§ TEXT FOR ANALYSIS:

------------------------------

= Margaret Glen Bott =

British surgeon

Margaret Stote Glen Bott OBE (1891–1969) was a physician and a city councillor, who worked in Nottingham and was the first woman surgeon at the Nottingham Women's Hospital.

== Training ==
Born in Bolton in 1891, Glen Bott was the youngest of six children – her father Alexander was a clergyman and her mother's name was Mina Stote. Glen Bott moved to Nottingham in 1916, where she was employed at the Nottingham General Hospital nursing injured soldiers from WW1, and she lived at 2 Newcastle Circus in The Park Estate, Nottingham. Glen Bott trained at the London School of Medicine for Women, now the Royal Free Hospital School of Medicine, where she qualified with the Conjoint Diploma in 1915, as degrees were not then awarded in England for women training in medicine. In 2025, the Nottingham Women's History Group organised a crowd-funder for a plaque on her house in Nottingham.

== Professional life ==
In 1919 Glen Bott set up her own practice in Nottingham and became the first woman surgeon at the Nottingham Women's Hospital, 29–31 Castle Gate, Nottingham and she was also an assistant surgeon at the Nottingham Children's Hospital (NWHG). In trade directories for 1920,1922 she was listed as a surgeon at 9 Wellington Circus, Nottingham. Glen Bott lived at 15 Regent Street, Nottingham in 1925 and 1939. After nearly 20 years specialising in gynaecological work she was recognised through election to Fellow of the Royal College of Obstetricians and Gynaecologists (FRCOG). Alongside her medical work in 1937, Glen Bott was appointed as a city magistrate.

== Civic duty ==
During WW2 Glen Bott was co-opted onto the Nottingham City Council, a choice later ratified by the citizens at the first post-war election and she served as a Conservative city councillor for Mapperley Ward from 1939–1958, was elected an Alderman in1956. Marking the Festival of Britain, Glen Bott, as Municipal Vice-President, opened 'A Festival Exhibition of local scenes' which was exhibited from 17 September to 6 October 1951.

------------------------------

§ STUDY MATERIAL:
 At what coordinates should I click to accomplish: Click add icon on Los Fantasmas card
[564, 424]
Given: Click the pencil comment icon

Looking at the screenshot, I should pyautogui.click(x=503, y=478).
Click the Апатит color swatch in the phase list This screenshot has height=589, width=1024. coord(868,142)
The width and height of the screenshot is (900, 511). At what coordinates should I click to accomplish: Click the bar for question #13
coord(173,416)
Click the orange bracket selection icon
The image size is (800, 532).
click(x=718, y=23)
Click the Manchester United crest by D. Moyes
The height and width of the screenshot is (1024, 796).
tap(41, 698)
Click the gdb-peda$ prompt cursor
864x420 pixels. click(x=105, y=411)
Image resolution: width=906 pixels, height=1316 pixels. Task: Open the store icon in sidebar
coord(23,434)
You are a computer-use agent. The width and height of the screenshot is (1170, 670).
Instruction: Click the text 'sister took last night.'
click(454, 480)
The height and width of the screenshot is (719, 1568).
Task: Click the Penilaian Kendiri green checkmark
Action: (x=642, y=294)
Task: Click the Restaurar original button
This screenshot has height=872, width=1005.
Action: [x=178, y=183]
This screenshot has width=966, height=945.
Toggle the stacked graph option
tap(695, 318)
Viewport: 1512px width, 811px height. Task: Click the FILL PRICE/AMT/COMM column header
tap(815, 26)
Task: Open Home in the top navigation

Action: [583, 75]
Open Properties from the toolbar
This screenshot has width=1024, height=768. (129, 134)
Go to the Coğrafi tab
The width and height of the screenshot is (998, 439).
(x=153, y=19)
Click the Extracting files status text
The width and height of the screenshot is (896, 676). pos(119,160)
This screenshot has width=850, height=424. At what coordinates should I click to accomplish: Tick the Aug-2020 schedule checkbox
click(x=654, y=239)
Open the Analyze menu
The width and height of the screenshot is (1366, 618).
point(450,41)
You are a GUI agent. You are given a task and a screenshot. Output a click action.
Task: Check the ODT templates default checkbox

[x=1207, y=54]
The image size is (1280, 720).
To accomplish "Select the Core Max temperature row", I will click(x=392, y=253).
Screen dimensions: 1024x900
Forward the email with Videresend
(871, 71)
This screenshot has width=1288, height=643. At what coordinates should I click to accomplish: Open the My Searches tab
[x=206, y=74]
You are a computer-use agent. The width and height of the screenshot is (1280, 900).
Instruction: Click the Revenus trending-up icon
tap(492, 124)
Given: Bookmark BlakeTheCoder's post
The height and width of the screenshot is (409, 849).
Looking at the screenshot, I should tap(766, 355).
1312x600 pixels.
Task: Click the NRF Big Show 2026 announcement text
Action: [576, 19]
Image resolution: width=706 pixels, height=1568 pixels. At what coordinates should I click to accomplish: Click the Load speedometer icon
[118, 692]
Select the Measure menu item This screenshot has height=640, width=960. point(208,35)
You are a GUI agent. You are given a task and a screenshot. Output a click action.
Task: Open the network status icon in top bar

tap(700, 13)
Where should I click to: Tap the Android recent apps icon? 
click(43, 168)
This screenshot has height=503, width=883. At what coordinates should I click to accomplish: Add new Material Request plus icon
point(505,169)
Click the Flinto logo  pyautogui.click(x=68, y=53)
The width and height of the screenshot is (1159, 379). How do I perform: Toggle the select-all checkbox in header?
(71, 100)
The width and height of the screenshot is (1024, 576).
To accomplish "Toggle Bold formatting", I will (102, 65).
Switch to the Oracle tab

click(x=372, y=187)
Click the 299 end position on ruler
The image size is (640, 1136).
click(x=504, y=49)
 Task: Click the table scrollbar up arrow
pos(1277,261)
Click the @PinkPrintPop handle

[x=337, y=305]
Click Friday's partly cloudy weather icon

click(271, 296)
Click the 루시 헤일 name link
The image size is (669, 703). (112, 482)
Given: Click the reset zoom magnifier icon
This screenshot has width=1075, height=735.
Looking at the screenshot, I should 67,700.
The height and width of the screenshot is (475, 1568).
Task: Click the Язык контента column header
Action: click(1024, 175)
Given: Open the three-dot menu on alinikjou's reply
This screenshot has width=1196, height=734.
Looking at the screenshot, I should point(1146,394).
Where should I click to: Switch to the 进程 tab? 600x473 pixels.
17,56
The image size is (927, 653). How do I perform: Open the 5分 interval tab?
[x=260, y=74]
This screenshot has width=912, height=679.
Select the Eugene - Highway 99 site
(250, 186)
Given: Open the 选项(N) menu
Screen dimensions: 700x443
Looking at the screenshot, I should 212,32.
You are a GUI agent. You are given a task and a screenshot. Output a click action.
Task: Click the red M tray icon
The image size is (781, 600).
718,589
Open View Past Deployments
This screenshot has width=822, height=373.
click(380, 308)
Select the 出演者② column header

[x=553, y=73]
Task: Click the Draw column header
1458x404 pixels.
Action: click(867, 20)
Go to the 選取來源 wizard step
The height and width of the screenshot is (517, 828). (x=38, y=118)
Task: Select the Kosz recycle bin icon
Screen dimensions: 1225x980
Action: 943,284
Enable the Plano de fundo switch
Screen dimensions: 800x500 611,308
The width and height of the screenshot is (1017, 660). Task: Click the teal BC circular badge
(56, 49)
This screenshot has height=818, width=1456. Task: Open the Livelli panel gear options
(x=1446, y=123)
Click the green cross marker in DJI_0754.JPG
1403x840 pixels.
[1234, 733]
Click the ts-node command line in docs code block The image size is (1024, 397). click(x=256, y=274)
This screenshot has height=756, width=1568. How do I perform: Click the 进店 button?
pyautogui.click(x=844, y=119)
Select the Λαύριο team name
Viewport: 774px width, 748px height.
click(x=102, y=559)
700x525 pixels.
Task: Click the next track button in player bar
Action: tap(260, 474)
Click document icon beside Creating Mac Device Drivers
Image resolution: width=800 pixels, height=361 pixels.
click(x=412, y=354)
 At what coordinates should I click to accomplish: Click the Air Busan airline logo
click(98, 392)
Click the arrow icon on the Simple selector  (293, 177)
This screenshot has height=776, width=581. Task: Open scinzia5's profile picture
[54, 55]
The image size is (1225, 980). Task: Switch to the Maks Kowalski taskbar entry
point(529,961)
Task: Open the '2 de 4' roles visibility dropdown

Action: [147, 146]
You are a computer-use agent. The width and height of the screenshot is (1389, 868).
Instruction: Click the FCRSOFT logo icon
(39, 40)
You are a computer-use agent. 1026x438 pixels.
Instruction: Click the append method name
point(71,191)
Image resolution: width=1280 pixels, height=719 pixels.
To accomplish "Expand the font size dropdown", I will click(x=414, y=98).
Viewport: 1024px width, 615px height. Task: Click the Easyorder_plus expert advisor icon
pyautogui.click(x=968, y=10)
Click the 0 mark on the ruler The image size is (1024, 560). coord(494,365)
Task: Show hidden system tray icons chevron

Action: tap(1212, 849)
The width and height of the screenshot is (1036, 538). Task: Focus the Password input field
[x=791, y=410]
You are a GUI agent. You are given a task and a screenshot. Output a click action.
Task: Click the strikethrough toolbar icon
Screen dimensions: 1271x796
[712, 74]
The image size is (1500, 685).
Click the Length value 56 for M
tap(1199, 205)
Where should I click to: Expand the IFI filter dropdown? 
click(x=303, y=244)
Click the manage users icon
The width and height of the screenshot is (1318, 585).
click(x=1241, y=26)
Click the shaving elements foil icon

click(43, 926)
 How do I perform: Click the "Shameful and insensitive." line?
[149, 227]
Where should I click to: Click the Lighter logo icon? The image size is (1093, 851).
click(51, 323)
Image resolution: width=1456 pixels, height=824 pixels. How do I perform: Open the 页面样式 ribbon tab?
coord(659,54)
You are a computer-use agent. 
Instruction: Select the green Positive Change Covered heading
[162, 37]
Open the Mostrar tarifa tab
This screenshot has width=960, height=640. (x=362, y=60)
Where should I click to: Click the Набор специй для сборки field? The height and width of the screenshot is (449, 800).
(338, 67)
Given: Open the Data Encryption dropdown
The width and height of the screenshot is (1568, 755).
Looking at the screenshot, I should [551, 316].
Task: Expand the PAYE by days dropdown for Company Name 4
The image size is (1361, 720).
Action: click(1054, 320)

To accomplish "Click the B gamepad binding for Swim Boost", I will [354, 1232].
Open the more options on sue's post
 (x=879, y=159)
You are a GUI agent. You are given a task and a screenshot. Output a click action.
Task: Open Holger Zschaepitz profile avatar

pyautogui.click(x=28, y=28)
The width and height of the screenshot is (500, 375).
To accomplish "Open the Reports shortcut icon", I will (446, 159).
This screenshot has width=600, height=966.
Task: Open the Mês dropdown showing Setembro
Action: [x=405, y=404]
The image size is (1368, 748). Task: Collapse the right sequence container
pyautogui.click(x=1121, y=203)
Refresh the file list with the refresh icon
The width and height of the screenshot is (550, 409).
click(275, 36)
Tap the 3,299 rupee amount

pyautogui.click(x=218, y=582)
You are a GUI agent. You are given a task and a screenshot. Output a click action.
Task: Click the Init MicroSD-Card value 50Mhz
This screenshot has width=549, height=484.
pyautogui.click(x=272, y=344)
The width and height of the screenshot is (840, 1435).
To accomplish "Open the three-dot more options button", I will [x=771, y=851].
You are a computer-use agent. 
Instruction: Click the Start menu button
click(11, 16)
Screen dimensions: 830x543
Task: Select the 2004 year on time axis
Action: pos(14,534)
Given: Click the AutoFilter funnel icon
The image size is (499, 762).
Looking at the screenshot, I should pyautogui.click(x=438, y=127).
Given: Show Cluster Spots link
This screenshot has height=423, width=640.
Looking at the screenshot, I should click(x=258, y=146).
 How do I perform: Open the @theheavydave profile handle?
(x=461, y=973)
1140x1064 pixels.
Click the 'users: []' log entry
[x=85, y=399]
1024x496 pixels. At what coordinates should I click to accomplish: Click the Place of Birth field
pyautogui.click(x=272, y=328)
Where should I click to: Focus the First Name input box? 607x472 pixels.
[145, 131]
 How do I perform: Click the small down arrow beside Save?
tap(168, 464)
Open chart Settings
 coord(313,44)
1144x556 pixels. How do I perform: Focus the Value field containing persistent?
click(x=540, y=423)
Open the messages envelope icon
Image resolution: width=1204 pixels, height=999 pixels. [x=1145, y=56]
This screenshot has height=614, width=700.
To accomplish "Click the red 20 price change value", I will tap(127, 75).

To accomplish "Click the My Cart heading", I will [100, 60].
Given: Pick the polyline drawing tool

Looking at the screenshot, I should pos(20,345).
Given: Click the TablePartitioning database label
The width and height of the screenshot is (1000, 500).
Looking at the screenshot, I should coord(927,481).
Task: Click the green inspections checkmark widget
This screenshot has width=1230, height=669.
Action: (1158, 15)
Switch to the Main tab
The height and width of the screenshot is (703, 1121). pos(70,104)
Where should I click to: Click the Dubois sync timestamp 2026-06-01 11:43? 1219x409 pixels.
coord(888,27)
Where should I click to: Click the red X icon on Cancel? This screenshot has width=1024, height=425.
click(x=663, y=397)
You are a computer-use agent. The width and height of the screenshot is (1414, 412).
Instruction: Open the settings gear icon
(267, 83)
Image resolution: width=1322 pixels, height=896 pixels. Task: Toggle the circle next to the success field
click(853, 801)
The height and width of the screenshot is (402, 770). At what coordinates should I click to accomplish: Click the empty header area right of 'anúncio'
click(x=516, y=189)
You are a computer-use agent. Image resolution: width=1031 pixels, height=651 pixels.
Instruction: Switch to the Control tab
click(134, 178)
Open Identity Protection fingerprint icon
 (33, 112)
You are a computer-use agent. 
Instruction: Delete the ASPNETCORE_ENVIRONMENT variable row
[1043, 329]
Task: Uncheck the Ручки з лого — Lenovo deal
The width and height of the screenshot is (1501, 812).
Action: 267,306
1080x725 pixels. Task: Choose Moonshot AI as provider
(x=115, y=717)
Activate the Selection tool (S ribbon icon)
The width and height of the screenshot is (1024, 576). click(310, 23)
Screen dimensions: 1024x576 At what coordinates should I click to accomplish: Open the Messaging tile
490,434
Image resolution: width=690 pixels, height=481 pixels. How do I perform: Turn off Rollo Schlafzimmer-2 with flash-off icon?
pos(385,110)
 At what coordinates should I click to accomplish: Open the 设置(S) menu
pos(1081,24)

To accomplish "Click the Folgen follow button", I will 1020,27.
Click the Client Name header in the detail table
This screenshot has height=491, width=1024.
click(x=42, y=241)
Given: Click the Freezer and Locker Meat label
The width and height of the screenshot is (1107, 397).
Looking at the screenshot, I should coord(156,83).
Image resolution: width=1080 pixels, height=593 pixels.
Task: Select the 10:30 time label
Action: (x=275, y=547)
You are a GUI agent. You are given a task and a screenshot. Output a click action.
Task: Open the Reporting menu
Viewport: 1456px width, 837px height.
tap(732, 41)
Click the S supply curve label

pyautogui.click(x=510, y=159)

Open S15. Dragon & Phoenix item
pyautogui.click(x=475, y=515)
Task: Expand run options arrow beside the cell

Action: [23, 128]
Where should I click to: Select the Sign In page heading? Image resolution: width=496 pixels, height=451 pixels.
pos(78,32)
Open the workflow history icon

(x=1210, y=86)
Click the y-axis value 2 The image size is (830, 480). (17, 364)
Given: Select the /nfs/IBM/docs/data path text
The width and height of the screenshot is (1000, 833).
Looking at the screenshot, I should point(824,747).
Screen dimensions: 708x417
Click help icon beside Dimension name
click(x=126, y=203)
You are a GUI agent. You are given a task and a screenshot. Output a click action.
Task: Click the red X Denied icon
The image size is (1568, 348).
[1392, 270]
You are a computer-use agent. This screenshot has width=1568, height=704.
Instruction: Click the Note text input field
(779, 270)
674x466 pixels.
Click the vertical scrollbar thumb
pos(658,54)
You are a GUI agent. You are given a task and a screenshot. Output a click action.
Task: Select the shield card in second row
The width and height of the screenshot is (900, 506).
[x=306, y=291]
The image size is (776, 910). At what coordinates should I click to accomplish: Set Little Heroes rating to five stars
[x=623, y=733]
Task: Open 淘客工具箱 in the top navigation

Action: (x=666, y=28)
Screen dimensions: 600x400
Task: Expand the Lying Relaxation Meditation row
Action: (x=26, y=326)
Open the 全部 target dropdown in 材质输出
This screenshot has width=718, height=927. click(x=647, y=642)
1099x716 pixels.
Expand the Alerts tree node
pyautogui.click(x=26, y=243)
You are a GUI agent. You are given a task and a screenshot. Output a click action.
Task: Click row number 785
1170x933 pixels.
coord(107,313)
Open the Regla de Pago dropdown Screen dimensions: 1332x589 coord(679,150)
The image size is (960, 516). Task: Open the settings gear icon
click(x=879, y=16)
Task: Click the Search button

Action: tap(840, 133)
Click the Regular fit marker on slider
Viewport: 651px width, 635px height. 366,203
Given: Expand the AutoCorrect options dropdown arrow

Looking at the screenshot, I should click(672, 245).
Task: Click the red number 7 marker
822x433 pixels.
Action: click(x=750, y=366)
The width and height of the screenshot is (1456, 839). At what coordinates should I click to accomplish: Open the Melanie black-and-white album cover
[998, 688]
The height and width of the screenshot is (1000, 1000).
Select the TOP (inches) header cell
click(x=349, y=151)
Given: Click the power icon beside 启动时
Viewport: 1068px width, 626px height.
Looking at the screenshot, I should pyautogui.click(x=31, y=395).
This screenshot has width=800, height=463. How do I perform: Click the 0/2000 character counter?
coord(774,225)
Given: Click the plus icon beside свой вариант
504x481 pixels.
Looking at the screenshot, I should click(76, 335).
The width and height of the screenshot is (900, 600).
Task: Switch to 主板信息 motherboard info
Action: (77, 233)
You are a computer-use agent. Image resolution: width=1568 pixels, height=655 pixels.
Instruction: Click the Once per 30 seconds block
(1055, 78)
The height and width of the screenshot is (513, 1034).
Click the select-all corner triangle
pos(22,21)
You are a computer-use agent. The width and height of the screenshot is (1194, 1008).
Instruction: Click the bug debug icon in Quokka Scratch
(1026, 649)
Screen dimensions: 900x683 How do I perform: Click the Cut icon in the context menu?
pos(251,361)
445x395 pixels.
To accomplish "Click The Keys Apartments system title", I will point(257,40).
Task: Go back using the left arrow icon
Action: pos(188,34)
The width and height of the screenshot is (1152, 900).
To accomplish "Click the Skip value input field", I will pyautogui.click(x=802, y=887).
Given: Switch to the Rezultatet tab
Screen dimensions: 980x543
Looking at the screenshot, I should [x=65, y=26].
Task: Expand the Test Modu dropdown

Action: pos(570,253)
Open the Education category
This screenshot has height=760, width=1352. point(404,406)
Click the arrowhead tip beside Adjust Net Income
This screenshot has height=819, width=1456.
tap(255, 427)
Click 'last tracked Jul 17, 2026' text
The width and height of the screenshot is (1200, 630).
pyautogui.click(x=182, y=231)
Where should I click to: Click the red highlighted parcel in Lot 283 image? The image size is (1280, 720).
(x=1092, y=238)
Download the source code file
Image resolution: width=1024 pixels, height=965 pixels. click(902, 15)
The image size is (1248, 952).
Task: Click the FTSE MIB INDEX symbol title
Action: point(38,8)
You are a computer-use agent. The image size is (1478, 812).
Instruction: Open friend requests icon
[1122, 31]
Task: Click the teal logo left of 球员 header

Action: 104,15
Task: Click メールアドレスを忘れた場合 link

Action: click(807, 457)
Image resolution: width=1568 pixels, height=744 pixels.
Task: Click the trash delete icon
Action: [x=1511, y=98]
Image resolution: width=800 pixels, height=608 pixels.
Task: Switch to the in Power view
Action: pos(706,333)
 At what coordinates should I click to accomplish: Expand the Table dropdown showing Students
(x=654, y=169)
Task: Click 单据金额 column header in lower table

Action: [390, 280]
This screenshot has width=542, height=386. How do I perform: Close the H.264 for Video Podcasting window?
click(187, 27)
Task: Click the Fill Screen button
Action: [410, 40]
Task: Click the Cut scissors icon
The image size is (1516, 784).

------------------------------

§ EXERCISE INSTRUCTIONS:
- 1) Transcribe the passage of the Margaret Glen Bott biography from "British surgeon" to "house in Nottingham.".
- 2) Go on with the Margaret Glen Bott biography, starting after its last sentence.
The records are separate material and have no connection to the text about Margaret Glen Bott.

§ ANSWERS:
- 1)
British surgeon

Margaret Stote Glen Bott OBE (1891–1969) was a physician and a city councillor, who worked in Nottingham and was the first woman surgeon at the Nottingham Women's Hospital.

== Training ==
Born in Bolton in 1891, Glen Bott was the youngest of six children – her father Alexander was a clergyman and her mother's name was Mina Stote. Glen Bott moved to Nottingham in 1916, where she was employed at the Nottingham General Hospital nursing injured soldiers from WW1, and she lived at 2 Newcastle Circus in The Park Estate, Nottingham. Glen Bott trained at the London School of Medicine for Women, now the Royal Free Hospital School of Medicine, where she qualified with the Conjoint Diploma in 1915, as degrees were not then awarded in England for women training in medicine. In 2025, the Nottingham Women's History Group organised a crowd-funder for a plaque on her house in Nottingham.

- 2)
== Margaret Glen Bott School ==
The Margaret Glen Bott School – a secondary school in Wollaton Park, Nottingham was named after Glen Bott in 1955 (closed 2004). The foreword for the official opening of the school contains a quote about Dr Glen Bott, "continues the Nottingham Education Committee's policy of inviting persons who have rendered distinguished service to the City and its children.  Her forty years of hospital work as a specialist devoted to the welfare of the mothers and children of the City and seventeen years of service on the City council, particularly on the Education, Health and Art Galleries and Museums Committees".

== Personal life ==
Glen Bott was keenly interested in the arts and the theatre, sports, country life and gardening, she had also been a county badminton player and played golf and fished. Glen Bott said in the Nottingham Guardian, "Nottingham has been so kind to me. It gave me my first chance and also the chance to set up in specialised work. I love the City and I think it is very beautiful." Glen Bott received an OBE in 1961 for her political service to the city, and received it at Buckingham Palace, with her niece, Angela Woods and great-niece Christine Woods in attendance. Her medal was firstly given to her friend, who then presented it to Nottingham's Castle Museum for "which she did so much". Glen Bott retired in 1968 and died the following year.